Extrait du texte:
=-=-=-=-=
Et cette fois-ci j’y suis allé seul. Il faisait beau, j’avais attendu que le soleil soit à son zénith en cette période de l’année, j’avais rechargé à fond les batteries de l’appareil photo et du caméscope, changé les piles de la Maglite (j’aurais bien dit « lampe de poche » mais pour moi une Maglite c’est un peu mieux qu’une lampe de poche, et en plus ça ne rentre pas dans une poche, enfin pas la mienne) et j’ai alors marché jusqu’à l’égout.


La sensation de marcher seul vers un endroit quelconque pour y faire quelque chose d’absolument inutile est une chose dont je ne me lasserais décidement jamais. En décidant d’aller faire une chose de ce genre, rien n’est pareil durant le trajet. L’air semble meilleur. Ce n’est plus l’air froid, ou chaud, qui pourrait accompagner un trajet ordinaire.

C’est un air de nostalgie, ce même air qui sent les orties, qui sent les sorties en forêt quand on était à l’école. L’air qui fait du bien. Le ciel n’est pas en reste. Ce n’est plus le ciel que je peux contempler depuis mon bureau, c’est un ciel bleu pur, une immense voûte azur qui vous réchauffe. J’ai toujours eu le vertige en regardant au-dessus de moi un ciel sans nuages. Aucun endroit où l’oeil peut se fixer, rien, que le néant. La peur d’y être tout à coup aspiré.


Les bruits ne sont pas les mêmes non plus quand on fait un trajet de ce genre. Les voitures qui passent devant moi ne m’apparaissent pas comme des véhicules ordinaires. Ce sont des éléments de décors qui me disent « Toi tu va dans un endroit, à l’aventure, et nous on continue notre vie à coté » Je sais pas trop comment formuler ça en fait, mais c’est une sensation de liberté, d’être à l’air libre. Traverser à pied un pont qui enjambe l’autoroute, et contempler les voitures et les camions et les motos… Et admirer ça d’un air neutre en marchant le long d’un chemin poussiéreux, le soleil me brûlant la casquette. J’adore cette sensation, j’en parle sur cette page.
=-=-=-=-=
Données disponibles:

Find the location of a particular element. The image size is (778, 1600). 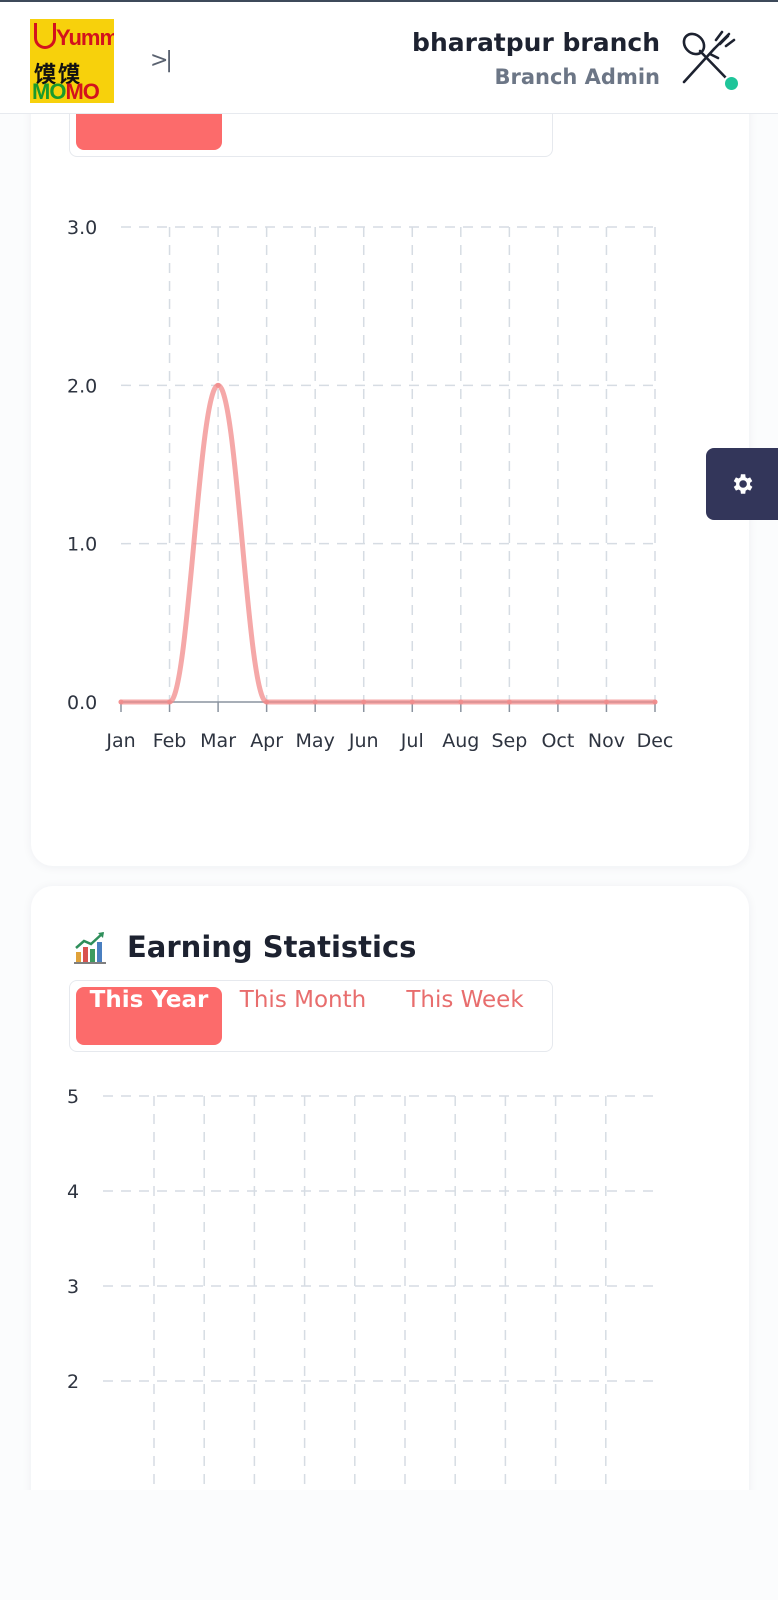

gear-icon is located at coordinates (743, 484).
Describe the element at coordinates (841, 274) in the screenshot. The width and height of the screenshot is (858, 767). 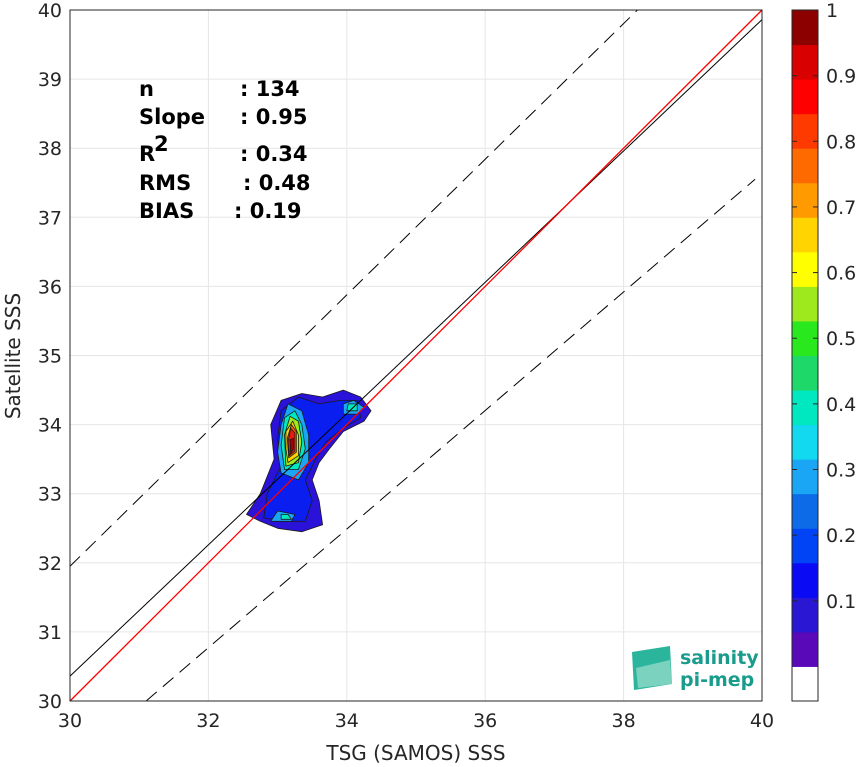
=-=-=-=-=
Liste des tâches:
a. Recopiez le passage de l'extrait du texte compris entre "Et cette fois-ci" et "marché jusqu’à l’égout.", ces deux bornes incluses.
b. Dans l'extrait du texte, quel moment a été attendu avant le départ vers l'égout ?
Aucune de ces données n'est utile ici.

Réponses ci-dessous:
a.
Et cette fois-ci j’y suis allé seul. Il faisait beau, j’avais attendu que le soleil soit à son zénith en cette période de l’année, j’avais rechargé à fond les batteries de l’appareil photo et du caméscope, changé les piles de la Maglite (j’aurais bien dit « lampe de poche » mais pour moi une Maglite c’est un peu mieux qu’une lampe de poche, et en plus ça ne rentre pas dans une poche, enfin pas la mienne) et j’ai alors marché jusqu’à l’égout.

b. Le moment où le soleil était à son zénith.